The film is Naruse's most popular film in Japan, and was in 1995 named the third best film in Japanese film history.
The film follows Yukiko Koda, a woman who has just returned to Japan from French Indochina, where she has been working as a secretary. Yukiko seeks out Kengo, with whom she had an affair in Da Lat during the war. They renew their affair, but Kengo tells Yukiko he is unable to leave his wife. Brightly lit flashbacks of their time in Indochina contrast with the sombre tones of the film's present.
Yasujirō Ozu saw Floating Clouds in 1955, and in his journals called it "a real masterpiece". In 1995, film magazine Kinema Junpo named it the third best Japanese film of all time. It also received 10 votes total in the British Film Institute's 2012 Sight & Sound critics' and directors' polls.

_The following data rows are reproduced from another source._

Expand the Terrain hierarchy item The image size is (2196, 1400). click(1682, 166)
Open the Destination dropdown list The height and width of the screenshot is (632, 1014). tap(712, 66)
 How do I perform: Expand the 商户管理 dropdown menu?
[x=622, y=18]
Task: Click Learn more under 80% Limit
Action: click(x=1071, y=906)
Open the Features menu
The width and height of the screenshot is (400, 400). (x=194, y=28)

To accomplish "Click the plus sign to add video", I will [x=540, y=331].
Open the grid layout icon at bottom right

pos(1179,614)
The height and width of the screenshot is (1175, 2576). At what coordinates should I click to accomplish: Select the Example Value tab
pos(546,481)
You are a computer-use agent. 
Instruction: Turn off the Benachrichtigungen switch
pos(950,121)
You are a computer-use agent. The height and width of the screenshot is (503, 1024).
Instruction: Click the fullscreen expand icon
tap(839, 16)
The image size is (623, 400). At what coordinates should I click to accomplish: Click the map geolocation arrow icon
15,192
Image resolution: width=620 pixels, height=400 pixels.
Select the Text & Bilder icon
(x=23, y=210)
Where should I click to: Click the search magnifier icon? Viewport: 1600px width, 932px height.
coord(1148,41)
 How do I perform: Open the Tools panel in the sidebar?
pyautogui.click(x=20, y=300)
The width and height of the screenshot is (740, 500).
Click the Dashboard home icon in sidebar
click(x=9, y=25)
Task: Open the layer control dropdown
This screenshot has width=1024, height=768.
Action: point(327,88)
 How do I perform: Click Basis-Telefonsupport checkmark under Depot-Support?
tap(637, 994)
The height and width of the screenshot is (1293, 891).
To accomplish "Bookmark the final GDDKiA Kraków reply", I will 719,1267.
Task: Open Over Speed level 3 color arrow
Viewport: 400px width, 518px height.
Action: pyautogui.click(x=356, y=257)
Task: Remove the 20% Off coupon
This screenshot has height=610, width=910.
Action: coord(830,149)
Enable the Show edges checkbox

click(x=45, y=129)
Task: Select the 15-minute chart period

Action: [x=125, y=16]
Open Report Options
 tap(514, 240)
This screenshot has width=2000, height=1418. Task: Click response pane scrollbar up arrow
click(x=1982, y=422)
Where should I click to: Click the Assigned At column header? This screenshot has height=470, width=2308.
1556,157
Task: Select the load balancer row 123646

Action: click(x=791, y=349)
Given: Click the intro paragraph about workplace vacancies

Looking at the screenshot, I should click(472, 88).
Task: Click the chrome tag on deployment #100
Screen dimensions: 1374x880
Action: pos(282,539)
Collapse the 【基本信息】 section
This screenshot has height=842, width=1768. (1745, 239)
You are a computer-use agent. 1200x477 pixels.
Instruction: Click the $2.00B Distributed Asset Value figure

Adrian Martin, editor of on-line film journal Rouge, has remarked upon Naruse's cinema of walking. Bertrand Tavernier, speaking of Naruse's Sound of the Mountain, described how the director minutely describes each journey and that "such comings and goings represent uncertain yet reassuring transitions: they are a way of taking stock, of defining a feeling". So in Floating Clouds, the walks down streets "are journeys of the everyday, where time is measured out of footfalls, – and where even the most melodramatic blow or the most ecstatic moment of pleasure cannot truly take the characters out of the unromantic, unsentimental forward progression of their existences."